¿Qué palabras usar para contar la historia argentina? ¿Con qué palabras reflexionar sobre ella? Tomar las armas, de Horacio González bucea en lo que se designa y en la estructura del relato. Por Andrés Buisán.
Tomar las armas es la tercera novela de Horacio González, sociólogo, ensayista y ex director de la Biblioteca Nacional. Su lectura habilita las comillas: “sociólogo, ensayista, ex director de la Biblioteca Nacional”. Después de leerla, nos sentimos tentados a poner todas las palabras entre comillas. ¿Por qué? Porque las palabras no pueden dar cuenta de aquello que designan y a su vez sobrecargan de sentido eso que pretenden nombrar.
La novela presenta una estructura aparentemente simple: comienza con un encuentro entre Echeverría, un profesor que abandonó la docencia, y un fumigador, Sebastopol, que va a cumplir su trabajo a su casa. Se reconocen de otro lados, peor no saben de dónde. Lo certifican a través de una mujer testigo de Jehová, Estefanía, otra profesora y compañera de Echeverría que le toca la puerta. El reconocimiento, recurso central de la tragedia griega, es también cifra del texto: antes de él, como en Edipo, está el olvido.
Después –o en el instante mismo en que se produce-, aparece la memoria. La trama se va desplegando a partir de recuerdos entre geografías y personajes: la Orden, el Viejo, El Café Moderno, el tren. Pero como el recuerdo se evoca con palabras, y si bien uno identifica un objeto detrás del término que lo designa, sabemos que en el nombre de la rosa no está la rosa.
El tiempo de la novela sigue los rulos de Estefanía, adorados por Echeverría. La novela juega entre el presente y el pasado, la forma que diluye sus diferencias. También, en toda esa telaraña desplegada, se duda de la propia realidad: “¿Lo había soñado o realmente me había encontrado con el Viejo…?”
Tomar las armas navega entre varios registros inciertos: las cartas del Viejo, que tienen estampillas falsas; los trajes de los miembros de la Orden, que simulan locura. La novela avanza en su incertidumbre, un péndulo que se hamaca entre su liviandad representativa y su espesura alegórica.
Se cuestiona el significado, los usos, la sonoridad, la precisión de las palabras para nombrar las cosas. El narrador reflexiona sobre sus propias elecciones lingüísticas. La lectura también se vuelve incierta. Echeverría lee las cartas de Perón y su interpretación es vacilante, ambigua, habilitada por la sencillez del lenguaje del Viejo.

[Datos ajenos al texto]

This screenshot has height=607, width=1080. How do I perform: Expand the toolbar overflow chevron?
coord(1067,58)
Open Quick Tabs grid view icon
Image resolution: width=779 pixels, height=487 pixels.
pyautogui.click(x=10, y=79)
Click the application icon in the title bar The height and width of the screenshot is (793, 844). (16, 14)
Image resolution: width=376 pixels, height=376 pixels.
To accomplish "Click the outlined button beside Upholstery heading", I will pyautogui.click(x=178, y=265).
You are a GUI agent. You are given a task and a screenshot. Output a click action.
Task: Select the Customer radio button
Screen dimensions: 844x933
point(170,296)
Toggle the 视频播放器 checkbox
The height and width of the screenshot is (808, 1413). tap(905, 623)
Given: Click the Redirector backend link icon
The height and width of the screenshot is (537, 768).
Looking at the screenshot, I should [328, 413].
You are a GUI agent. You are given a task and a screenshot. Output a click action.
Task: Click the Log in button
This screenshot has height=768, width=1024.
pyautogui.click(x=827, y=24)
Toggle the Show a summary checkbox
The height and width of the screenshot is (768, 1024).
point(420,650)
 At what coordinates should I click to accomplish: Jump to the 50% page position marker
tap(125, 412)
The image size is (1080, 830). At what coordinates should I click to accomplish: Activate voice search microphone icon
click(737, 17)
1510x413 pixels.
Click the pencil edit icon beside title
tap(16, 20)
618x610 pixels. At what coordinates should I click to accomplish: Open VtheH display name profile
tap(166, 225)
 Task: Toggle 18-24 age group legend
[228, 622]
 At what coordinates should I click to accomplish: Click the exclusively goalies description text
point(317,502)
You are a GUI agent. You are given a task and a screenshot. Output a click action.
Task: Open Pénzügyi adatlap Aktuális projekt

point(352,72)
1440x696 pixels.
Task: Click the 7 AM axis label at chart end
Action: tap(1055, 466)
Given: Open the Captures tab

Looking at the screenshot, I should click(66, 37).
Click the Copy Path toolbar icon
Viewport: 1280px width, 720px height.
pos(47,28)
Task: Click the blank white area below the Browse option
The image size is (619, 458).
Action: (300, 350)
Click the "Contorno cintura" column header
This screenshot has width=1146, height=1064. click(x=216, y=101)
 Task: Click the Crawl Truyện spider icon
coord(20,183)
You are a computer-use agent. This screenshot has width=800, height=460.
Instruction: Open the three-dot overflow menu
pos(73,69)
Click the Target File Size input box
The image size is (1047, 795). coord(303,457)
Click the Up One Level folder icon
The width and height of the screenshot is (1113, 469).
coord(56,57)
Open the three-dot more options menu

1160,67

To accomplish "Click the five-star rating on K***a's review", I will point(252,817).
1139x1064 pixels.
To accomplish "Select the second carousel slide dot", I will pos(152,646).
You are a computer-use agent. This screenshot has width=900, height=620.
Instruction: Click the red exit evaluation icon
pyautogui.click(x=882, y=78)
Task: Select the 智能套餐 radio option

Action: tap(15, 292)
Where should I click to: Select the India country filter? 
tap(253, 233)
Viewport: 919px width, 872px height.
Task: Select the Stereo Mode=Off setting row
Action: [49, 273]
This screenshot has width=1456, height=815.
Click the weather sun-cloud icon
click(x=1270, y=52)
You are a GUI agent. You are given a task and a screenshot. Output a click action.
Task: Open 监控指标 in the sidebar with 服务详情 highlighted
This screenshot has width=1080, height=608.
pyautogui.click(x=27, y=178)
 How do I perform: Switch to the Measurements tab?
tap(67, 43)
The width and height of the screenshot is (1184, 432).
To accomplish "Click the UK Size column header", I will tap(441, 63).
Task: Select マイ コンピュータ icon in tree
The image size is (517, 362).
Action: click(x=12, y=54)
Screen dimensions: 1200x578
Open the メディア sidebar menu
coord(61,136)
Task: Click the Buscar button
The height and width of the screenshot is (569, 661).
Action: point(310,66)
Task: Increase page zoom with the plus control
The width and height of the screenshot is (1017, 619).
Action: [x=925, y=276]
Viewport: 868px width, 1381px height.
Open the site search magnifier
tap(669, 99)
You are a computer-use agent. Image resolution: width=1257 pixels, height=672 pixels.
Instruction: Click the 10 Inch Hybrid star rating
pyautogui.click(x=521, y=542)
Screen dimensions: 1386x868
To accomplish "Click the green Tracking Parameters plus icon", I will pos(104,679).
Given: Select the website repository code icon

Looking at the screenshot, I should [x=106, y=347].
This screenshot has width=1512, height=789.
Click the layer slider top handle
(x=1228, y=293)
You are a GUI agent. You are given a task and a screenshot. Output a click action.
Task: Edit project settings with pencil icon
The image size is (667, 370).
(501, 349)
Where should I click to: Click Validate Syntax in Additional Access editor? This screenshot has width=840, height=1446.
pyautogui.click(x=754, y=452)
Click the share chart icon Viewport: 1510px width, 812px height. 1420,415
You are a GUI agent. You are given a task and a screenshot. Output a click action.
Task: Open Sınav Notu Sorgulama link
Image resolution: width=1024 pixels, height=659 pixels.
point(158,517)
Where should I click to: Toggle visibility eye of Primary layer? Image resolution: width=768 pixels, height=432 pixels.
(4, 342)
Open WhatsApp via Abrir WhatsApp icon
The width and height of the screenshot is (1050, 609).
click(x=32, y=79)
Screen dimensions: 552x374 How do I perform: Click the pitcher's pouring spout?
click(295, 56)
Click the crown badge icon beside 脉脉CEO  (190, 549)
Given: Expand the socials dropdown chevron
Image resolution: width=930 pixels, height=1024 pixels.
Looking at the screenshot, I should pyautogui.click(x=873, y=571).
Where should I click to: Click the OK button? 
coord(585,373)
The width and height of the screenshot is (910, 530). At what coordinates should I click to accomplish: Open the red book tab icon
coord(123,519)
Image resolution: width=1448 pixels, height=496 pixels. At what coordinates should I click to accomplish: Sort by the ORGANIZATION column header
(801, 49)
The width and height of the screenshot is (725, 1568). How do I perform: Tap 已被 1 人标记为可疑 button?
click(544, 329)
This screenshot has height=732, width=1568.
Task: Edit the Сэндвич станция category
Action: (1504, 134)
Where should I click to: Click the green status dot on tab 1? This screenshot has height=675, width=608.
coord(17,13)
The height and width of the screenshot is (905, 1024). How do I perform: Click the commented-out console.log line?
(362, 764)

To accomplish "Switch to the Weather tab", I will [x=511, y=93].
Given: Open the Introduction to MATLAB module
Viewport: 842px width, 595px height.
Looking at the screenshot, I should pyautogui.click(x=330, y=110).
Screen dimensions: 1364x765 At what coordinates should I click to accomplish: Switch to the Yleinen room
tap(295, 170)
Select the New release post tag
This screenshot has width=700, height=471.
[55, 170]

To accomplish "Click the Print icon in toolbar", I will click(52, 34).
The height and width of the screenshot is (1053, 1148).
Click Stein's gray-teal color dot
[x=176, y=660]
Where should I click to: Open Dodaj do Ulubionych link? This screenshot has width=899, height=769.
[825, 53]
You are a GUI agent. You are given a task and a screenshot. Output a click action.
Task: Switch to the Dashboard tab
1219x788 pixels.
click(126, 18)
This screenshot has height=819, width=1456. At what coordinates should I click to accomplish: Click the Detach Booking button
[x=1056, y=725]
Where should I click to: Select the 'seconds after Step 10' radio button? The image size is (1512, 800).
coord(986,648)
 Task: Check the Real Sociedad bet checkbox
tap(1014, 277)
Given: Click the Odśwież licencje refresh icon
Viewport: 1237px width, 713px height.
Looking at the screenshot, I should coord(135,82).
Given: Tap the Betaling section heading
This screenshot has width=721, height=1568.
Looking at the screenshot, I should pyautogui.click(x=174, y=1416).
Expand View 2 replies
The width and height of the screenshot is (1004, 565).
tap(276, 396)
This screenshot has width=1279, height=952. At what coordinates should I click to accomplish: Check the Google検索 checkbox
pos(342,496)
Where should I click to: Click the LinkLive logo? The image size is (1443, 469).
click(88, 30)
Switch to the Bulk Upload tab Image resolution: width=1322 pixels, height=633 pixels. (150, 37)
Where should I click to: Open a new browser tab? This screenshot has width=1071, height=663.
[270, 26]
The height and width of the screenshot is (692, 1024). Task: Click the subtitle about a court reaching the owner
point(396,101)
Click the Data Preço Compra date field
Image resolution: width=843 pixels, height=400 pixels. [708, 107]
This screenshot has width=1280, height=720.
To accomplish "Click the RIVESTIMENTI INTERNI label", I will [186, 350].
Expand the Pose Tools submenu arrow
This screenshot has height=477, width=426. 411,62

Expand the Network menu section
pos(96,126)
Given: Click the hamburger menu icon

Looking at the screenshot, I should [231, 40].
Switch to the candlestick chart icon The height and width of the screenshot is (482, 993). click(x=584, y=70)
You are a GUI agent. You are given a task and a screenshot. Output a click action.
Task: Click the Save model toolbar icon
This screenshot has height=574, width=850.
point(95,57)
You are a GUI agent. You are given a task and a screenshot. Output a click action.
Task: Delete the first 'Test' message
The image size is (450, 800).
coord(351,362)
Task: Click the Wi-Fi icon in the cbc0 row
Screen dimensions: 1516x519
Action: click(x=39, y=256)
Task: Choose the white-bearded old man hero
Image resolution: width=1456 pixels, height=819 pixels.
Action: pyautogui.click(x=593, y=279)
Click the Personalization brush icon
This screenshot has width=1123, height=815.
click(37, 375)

Se nos dice que Perón tenía un lenguaje sencillo, nutrido del saber popular. Paradójicamente, esas expresiones se encastran en unas y otras cartas y van adquiriendo matices y sentidos diversos. Podríamos afirmar que es una novela sobre la lengua, sobre la digresión.
Cuando creemos que la palabra es inadecuada para dar cuenta de la historia, esta se nos presenta viva, fresca, ante nuestros ojos. Y cuando creemos que ya podemos clausurar el sentido de ese momento histórico, esas palabras usadas para nombrarlo nos envían a otro lado. El lector es conducido a dudar, a desarmar el carácter imperativo que se le puede asignar al verbo infinitivo del título: tomar las armas.
La novela, entonces, nos va mostrando que Echeverría no es Echeverría. Ese dilema acerca de tomar las armas bien podría estar en (Esteban) Echeverría. Es decir, otro Echeverría. Los nombres de los personajes y las estaciones de tren evocan batallas.En Tomar las armas, nombrar se vuelve ocultar y mostrar.
Cuando creíamos que la novela hablaba del pasado, buscaba complejizar la falsa dicotomía de la pluma o el fusil, nos trae al presente, a su espesura, para que rehusemos todo esquematismo político y dudemos de las categorías aparentemente necesarias para pensarlo.
Tomar las armas, de Horacio González (Colihue, 2016) Precio: $ 240.